When expanding the SalesOrderHeader Table, you can switch from “Expand” to “Aggregate.” At this point, select the columns you wish to aggregate, and choose the aggregation type using the downward arrow. For this instance, I will select the count of customers and the total sales value. After clicking OK, the added columns will be visible in your data.
Power BI Append
Basic Append
Append is utilized when you have two datasets with identical structures and wish to combine them into a single one. For instance, consider the sales data for SalesPersonID = 279 and the similar data for SalesPersonID = 274.
To combine these, hit the append button. A menu will prompt you to select the second table for appending. After this, click OK, and a new step will appear in the applied steps menu, indicating both salespeople's data is now in a single dataset!
Beware of Column Name Discrepancies! Let’s look at the two datasets again. The one for SalesPersonID = 279 has a column labeled “SalesPersonID,” while the other one for SalesPersonID = 276 features a column named “SalesPerson.” If we append these, you’ll end up with two columns - “SalesPersonID” and “SalesPerson” - each will contain empty values for half of the rows.
To prevent this issue, ensure that your column names are consistent. Rename the “SalesPerson” column in the dataset for SalesPersonID = 276 to “SalesPersonID.” This will resolve the problem.

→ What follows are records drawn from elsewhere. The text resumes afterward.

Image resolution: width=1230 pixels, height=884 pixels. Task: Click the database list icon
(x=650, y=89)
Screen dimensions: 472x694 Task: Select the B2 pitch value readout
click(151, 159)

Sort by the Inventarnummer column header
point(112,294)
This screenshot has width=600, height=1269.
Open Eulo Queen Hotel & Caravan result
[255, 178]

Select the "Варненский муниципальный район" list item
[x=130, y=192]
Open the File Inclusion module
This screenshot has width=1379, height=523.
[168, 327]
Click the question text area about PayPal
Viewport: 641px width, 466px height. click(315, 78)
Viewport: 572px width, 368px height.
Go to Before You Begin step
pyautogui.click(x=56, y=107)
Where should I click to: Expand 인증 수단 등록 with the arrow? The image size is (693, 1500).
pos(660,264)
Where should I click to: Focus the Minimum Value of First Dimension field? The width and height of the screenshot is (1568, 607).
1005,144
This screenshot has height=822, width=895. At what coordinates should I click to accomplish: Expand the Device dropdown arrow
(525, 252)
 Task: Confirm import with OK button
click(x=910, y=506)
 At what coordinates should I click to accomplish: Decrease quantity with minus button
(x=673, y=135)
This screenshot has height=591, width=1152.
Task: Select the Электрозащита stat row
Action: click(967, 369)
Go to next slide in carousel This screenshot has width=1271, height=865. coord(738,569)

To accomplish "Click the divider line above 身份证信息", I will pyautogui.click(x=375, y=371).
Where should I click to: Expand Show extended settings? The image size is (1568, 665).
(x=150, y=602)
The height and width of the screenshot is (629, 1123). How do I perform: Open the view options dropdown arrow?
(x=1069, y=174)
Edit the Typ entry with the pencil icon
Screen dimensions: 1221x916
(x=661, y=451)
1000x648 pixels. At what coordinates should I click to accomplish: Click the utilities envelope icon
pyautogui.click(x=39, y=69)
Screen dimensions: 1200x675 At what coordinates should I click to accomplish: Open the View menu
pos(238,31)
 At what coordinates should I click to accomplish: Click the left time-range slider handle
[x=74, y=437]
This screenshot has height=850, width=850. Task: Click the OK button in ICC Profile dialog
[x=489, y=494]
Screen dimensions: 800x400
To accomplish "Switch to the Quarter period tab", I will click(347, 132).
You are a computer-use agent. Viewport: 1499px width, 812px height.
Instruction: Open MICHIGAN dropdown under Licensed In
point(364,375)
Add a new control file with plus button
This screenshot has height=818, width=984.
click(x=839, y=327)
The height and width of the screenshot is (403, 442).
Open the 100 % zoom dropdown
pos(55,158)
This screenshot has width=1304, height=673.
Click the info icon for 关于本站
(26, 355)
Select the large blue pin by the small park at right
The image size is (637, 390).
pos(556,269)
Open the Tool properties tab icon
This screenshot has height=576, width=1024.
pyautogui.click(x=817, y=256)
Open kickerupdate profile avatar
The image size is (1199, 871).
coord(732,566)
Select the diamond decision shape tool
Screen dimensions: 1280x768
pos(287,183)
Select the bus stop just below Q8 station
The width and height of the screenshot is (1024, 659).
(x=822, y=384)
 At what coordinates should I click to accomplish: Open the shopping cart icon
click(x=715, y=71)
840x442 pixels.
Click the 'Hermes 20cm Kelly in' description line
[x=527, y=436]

Append Three or More Tables
When you are in the original Order Header - 279 tables and click “append,” you can opt for “Three or more tables.” You will then be able to select additional tables to append from the left. Click “Add” to include these tables, and they will appear on the right. After confirming with OK, the tables will be successfully appended, and you’ll see all SalesPersonIDs consolidated into one table.
Append as New
You have the option to append queries as new. By selecting this option, you will encounter the same menu as before. However, once you finish your append, a new query titled “Append1” will appear in your Power Query. This new table will contain the combined data from all the tables you chose to append.
Power BI Append vs Merge Summary
To conclude, it's essential to remember that the merge function focuses on adding new columns to your dataset, while append concentrates on including new rows. I hope this article aids you in utilizing the Power BI Append and Merge functions effectively!